Add captions via upload (toggleable, multi-language) or burn-in (always on); includes pros/cons and when to use each.

Updated over a week ago

Captions are essential for narrated tutorials. You can add them in two ways:

A) Closed captions

Pros

  • Viewers can toggle captions on/off and change language.

  • Often searchable and indexable

Cons

  • Most players show captions off by default.

  • In muted/autoplay embeds, viewers may miss that audio is available.

  • Styling varies by platform; requires a host that supports caption files.

How to

  • Generate your video, then go to Export → download a caption file (.srt, .sbv or .vtt).

  • Upload the file to your video host (YouTube, Vimeo, LMS, etc.). Make sure you select the 'With timing' option.

B) Open (burned-in) captions

Pros

  • Always visible—great for feeds where sound is off by default (LinkedIn, X).

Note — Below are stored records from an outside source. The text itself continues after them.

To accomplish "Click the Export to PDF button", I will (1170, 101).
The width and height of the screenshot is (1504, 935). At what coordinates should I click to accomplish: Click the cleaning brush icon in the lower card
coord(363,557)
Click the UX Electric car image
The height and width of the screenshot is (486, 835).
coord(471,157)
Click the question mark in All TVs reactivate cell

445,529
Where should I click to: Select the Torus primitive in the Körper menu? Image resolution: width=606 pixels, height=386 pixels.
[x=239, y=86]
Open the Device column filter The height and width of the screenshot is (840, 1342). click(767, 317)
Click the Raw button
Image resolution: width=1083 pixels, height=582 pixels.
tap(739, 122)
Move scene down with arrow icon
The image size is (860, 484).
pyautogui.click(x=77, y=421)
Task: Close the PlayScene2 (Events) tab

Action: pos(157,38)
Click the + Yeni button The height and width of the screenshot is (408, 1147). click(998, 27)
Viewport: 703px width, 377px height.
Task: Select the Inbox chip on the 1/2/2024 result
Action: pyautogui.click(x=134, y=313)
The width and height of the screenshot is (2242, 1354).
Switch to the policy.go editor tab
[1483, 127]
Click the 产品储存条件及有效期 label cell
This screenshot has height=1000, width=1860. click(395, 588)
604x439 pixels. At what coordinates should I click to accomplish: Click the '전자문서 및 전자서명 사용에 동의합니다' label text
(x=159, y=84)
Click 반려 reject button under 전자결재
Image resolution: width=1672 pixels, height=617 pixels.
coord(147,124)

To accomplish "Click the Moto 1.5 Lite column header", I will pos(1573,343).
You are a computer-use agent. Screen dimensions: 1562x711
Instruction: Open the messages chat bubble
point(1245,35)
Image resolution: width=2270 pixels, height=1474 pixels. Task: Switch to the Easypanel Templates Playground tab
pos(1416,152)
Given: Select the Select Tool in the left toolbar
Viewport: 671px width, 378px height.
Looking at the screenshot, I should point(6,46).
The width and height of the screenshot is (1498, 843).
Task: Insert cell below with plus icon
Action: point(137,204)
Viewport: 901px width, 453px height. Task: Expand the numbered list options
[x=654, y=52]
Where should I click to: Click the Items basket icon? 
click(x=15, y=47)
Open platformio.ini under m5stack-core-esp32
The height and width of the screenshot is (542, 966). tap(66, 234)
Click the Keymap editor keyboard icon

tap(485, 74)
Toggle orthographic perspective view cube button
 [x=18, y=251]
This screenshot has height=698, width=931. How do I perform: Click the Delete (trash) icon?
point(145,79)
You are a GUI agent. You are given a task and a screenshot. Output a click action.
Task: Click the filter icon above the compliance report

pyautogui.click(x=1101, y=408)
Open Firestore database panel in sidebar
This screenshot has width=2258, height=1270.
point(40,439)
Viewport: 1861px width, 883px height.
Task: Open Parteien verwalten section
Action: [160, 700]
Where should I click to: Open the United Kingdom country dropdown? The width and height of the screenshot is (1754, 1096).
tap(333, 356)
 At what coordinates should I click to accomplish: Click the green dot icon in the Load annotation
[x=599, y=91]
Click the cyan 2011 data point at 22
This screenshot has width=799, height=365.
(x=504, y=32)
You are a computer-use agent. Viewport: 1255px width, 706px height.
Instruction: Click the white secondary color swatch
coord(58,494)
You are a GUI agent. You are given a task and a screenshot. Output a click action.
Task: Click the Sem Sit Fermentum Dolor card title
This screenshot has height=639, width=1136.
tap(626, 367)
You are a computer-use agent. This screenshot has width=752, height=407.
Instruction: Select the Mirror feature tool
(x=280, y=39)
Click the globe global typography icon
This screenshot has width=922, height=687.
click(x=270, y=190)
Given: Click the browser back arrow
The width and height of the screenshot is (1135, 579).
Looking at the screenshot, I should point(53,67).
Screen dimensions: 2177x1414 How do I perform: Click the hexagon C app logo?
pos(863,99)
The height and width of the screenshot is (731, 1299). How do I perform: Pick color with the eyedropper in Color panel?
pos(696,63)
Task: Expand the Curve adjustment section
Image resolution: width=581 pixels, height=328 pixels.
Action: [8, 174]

  • Consistent look that matches your brand.

  • Works everywhere, even where caption files aren’t supported.

Cons

  • Not toggleable

  • May cover on-screen UI

  • If the player also shows closed captions, you’ll get duplicate text and viewers will need to turn off closed captions.

How to

  • Open the Captions tab in the video toolbar and configure your caption styling

Quick guidance

  • Social feeds / muted autoplay: Burn-in.

  • YouTube, LMS, multi-language: Upload caption files.

  • Avoid enabling both at once to prevent duplicate captions.